Failure to Provide Required Discharge Summary and Notification
Penalty
Summary
The facility failed to complete and provide a discharge summary for a resident who was transferred to a hospital. The discharge summary was required to include a recapitulation of the resident's stay, diagnoses, course of treatment, pertinent laboratory results, a final summary of the resident's status, and a reconciliation of all pre-discharge medications with post-discharge medications. Record review showed that there was no documented discharge summary for the date the resident was sent to the hospital, and staff interviews confirmed that the necessary clinical documents were not prepared or sent to the receiving facility. The resident involved had a history of schizophrenia, anemia, and hypertension, and had exhibited both physical and verbal behavioral symptoms. The transfer to the hospital was ordered for further evaluation and treatment, but the facility did not provide the required clinical discharge summary or documentation to the hospital. Staff interviews revealed confusion about responsibilities, with the nurse on duty stating she did not complete the discharge summary due to a busy day, and the social worker indicating that the former administrator and DON oversaw the transfer.
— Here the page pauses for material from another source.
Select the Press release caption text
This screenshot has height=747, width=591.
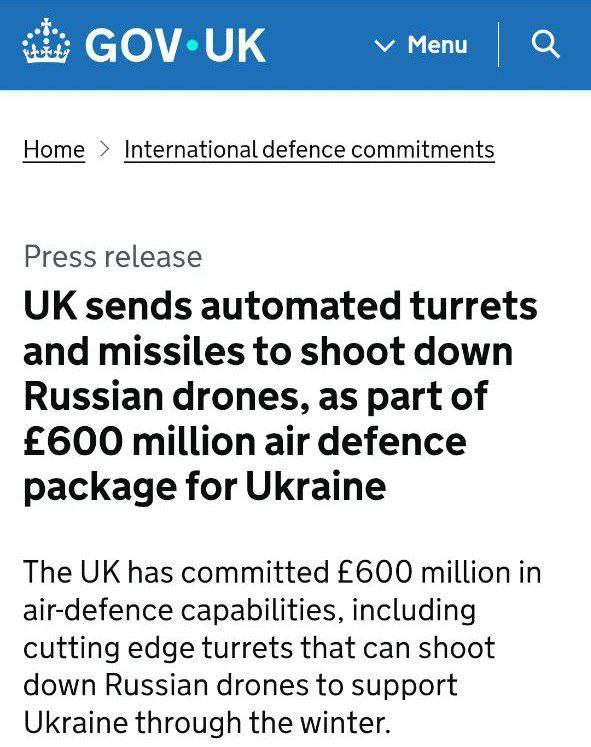113,257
The physician reported giving a verbal report to the hospital but did not prepare a written discharge summary. Additionally, the facility failed to provide the required notice of discharge to the Office of the Long-Term Care Ombudsman. The Ombudsman confirmed that she was contacted for a list of alternative placements but was not provided with the necessary discharge notice or clinical summary. The facility's own policy required notification of the attending physician, the receiving facility, and the resident's representative, as well as preparation of a transfer form and forwarding of the medical record within 24 hours, but these steps were not documented as completed.